The economy reaches a milestone today as the current expansion that began in March 1991 becomes the longest in American history at 107 months, beating the old mark of 106 months set during the 1960s.

Hardy consumer spending has been the engine behind the economy's rapid growth. The economy grew at a sizzling 5.8 percent annual rate in the last three months of 1999 and 4 percent for the year.

Most economists believe the Federal Reserve, which raised interest rates three times last year, will bump them up again Wednesday to slow the economy and keep inflation low. Economists fear that the economy's rapid pace of growth can't be sustained without producing a sharp run-up in consumer prices.

"The economy is growing so fast that even the Federal Reserve hasn't been able to slow it down, and that's why they will be raising rates again," said Richard Yamarone of Argus Research Corp.

Economists, in fact, are looking for as many as three more rate increases before summer, bringing the total number of credit tightening moves to seven in one year.

By almost any measure, these are good economic times. Unemployment is at its lowest level in 30 years, 4.1 percent, consumer confidence is at record highs, and Wall Street has just wrapped up an unprecedented five straight years of returns of 20 percent or more in the S&P 500 stock list.

Long past the time that most expansions are showing their age, this one seems to be getting stronger, with 1999 marking the third straight year with growth at 4 percent or more.

The absence of inflation pressures so far has allowed the Fed to let unemployment fall far below the 6 percent level that economists used to believe signaled dangers of rising wage pressures.

The remarkable combination of low unemployment and low inflation is often cited by proponents of a "New Economy" theory for why the current expansion has lasted so long.

They believe the billions of dollars invested in computers and other high-tech products has boosted America's productivity, the amount of output per hour of work.
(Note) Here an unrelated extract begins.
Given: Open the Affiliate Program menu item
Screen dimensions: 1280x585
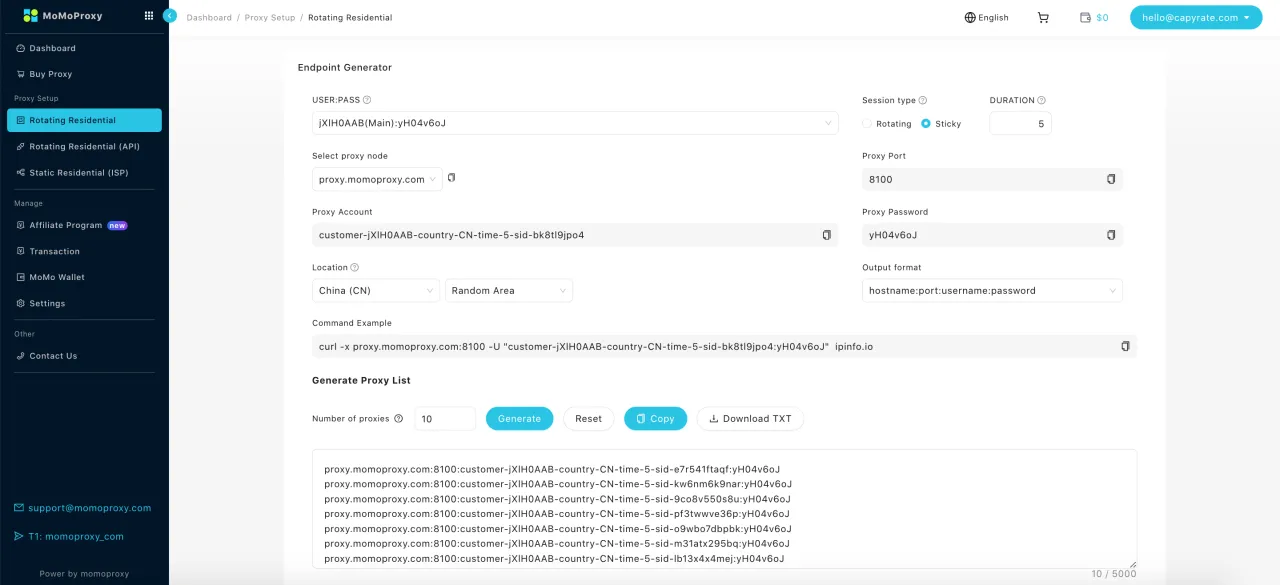Looking at the screenshot, I should click(66, 225).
That, combined with new competition from the global economy, has kept the lid on prices, many analysts argue.

But even staunch supporters of the New Economy idea caution that the business cycle has not been repealed and there will be another recession; they just don't have one in the forecast now.

"There is a possibility that the expansion could run into trouble in the next two or three years, but right now the types of forces that start us toward a recession are still not in play," said Allen Sinai, chief economist at Primark Global Economics in New York.
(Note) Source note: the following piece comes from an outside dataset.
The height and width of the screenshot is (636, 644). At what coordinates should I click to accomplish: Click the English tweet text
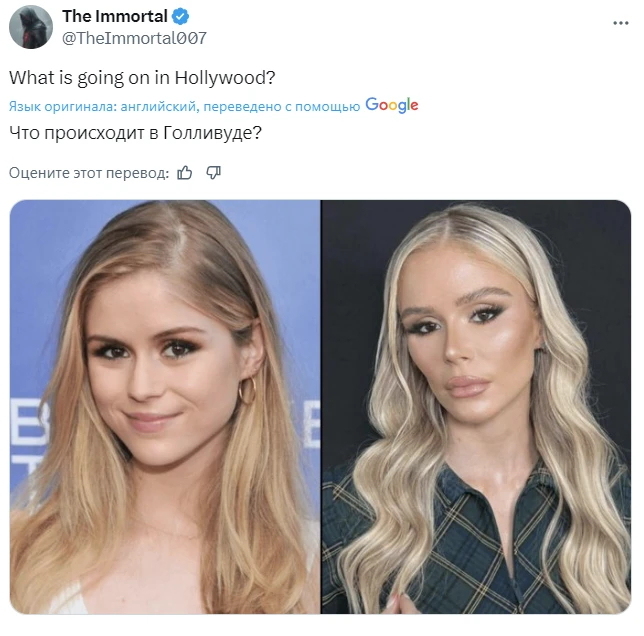pyautogui.click(x=142, y=78)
Still, with plentiful jobs, rising incomes, low inflation and stock market gains, Americans are feeling wealthy and in the mood to buy, economists said.

For all of 1999, spending rose 6.9 percent, the fastest pace in 10 years, while income rose 5.9 percent to match the increase posted in 1998.

Because Americans are spending more than they earned, the personal savings rate _ savings as a percentage of after-tax income _ was pulled to an all-time annual low of 2.4 percent in 1999.

For December, the savings rate hit a monthly low of 1.5 percent.

The savings rate had dipped to record monthly lows, in negative territory, several times in 1999. But a comprehensive overhaul late last year in how the government calculates the gross domestic product _ the total output of the country's goods and services _ has pushed the savings rate into positive territory. The revisions showed that Americans are saving more than previously thought.

The record low savings numbers posted for December and for the year, however, aren't as dire as they seem, economists said. That's because the rate doesn't represent Americans' personal wealth, which would involve calculating the gains households have realized on their savings in previous months from such things as rising stock market values and higher real estate values for their homes.

"We're a nation of spendthrifts. We always have been, and that's probably not going to change. But the situation is not as bad as it seems because of the way the savings rate is calculated," said Yamarone with Argus Research Corp.

The sharp advance in December's spending reflected a 1.3 percent increase in purchases of nondurable goods, such as food and fuel. Spending on durable goods rose 0.8 percent in December.